- [Goal of the exercise]: Lay out as a numbered list the lines of the records running from the line with "Given: Open the SIMD 0525 link" to the line with "Looking at the screenshot, I should click(x=883, y=1094).", both included, omitting any blank lines. Leave the pictures out of the answer.

- [Source records]:
◆ ◆ ◆ ◆ ◆

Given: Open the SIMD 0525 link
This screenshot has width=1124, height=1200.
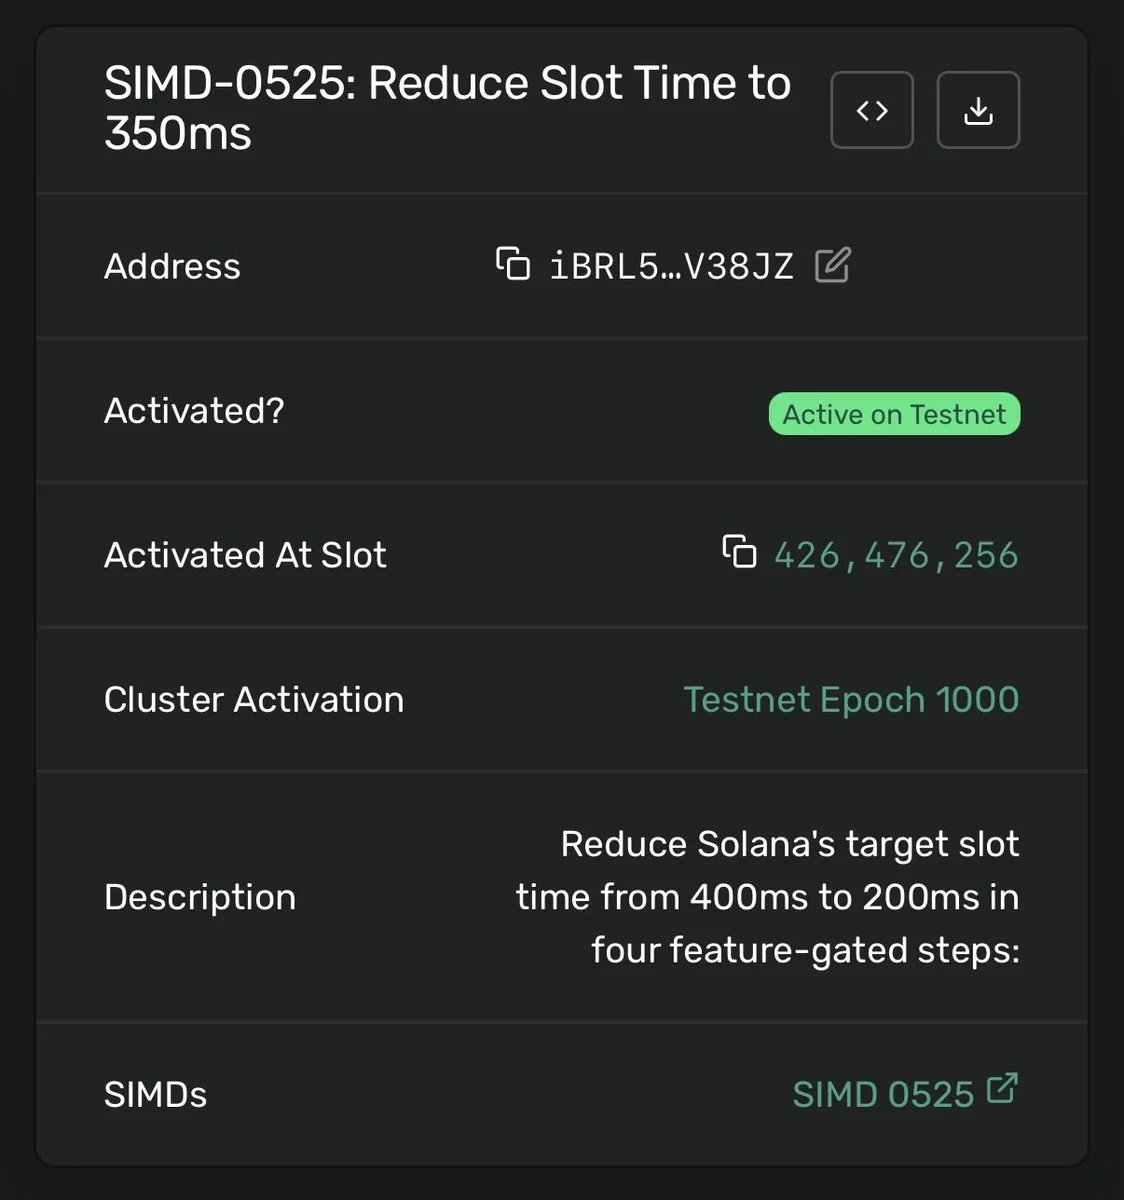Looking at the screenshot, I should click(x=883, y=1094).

◆ ◆ ◆ ◆ ◆

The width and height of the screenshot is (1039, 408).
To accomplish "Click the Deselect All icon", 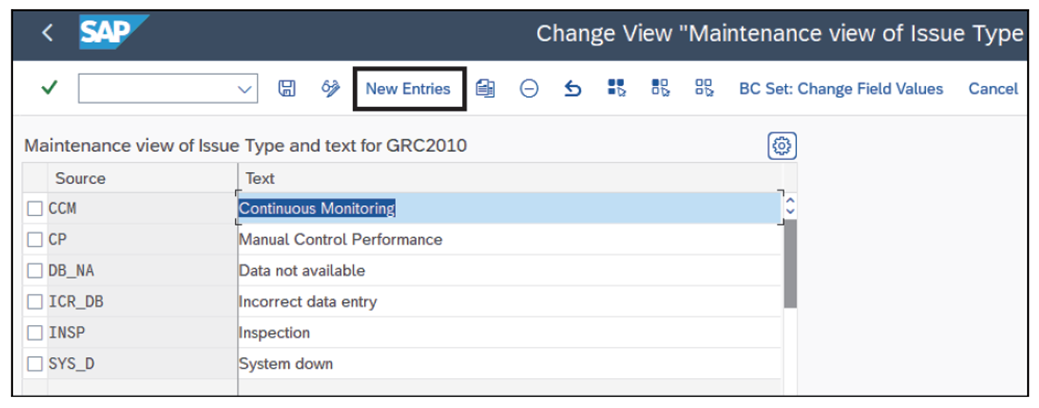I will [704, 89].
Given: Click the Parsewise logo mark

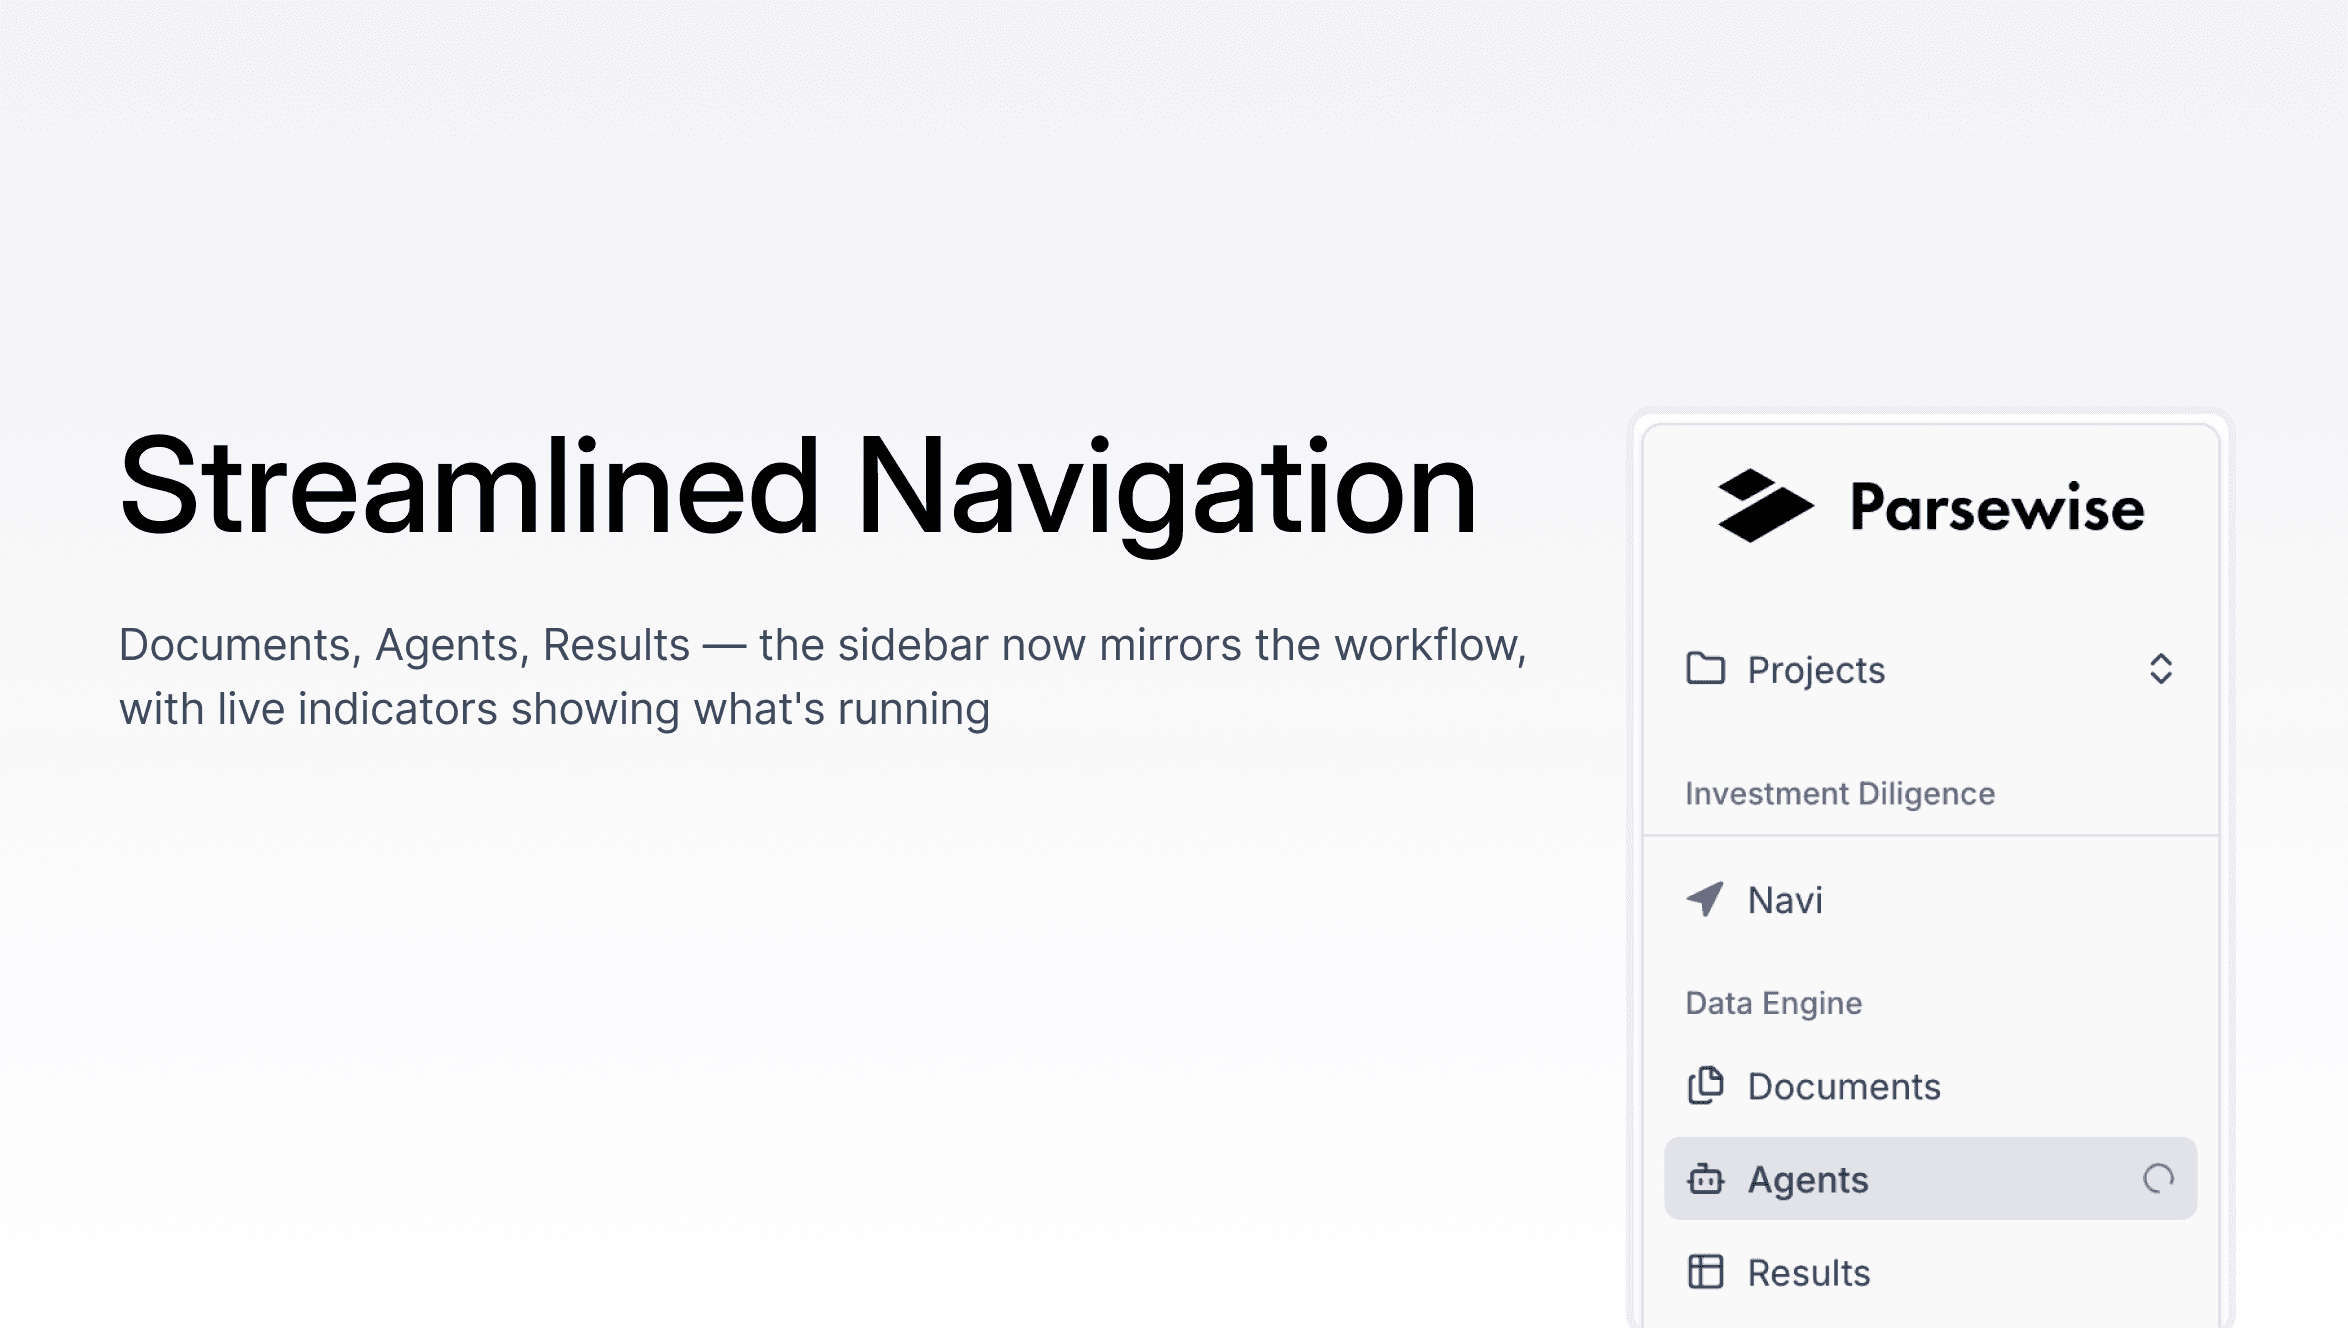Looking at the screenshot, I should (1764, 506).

◆ ◆ ◆ ◆ ◆

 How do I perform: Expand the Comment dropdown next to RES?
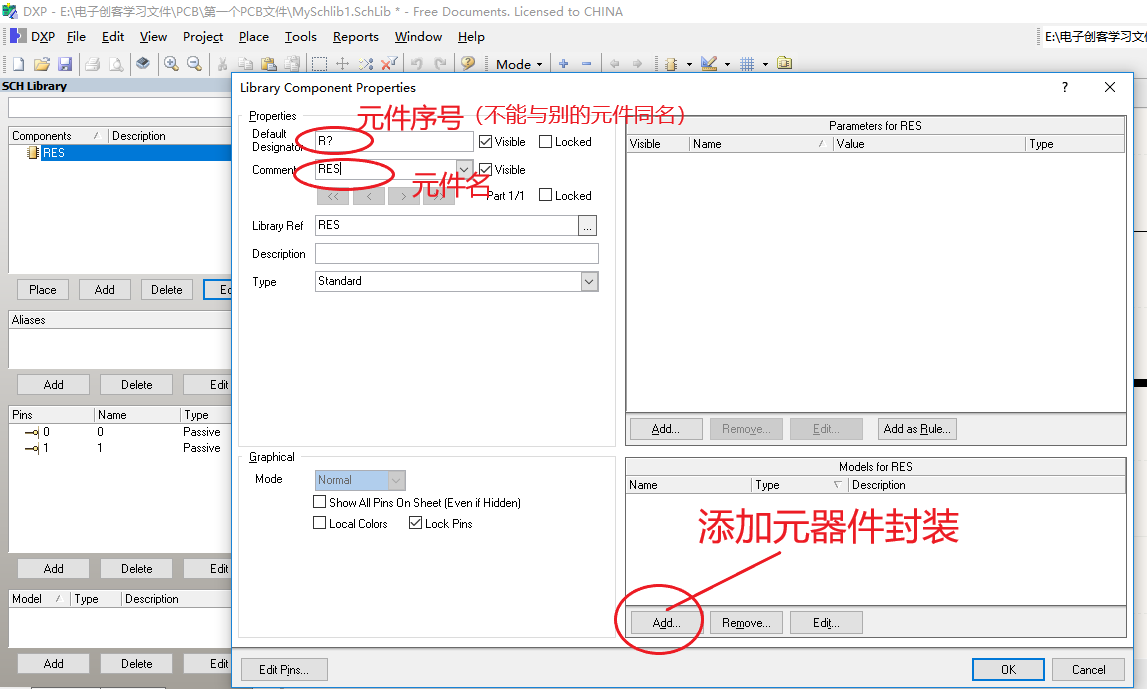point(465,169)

◆ ◆ ◆ ◆ ◆

- [Final result]:
1. Given: Open the SIMD 0525 link
2. This screenshot has width=1124, height=1200.
3. Looking at the screenshot, I should click(x=883, y=1094).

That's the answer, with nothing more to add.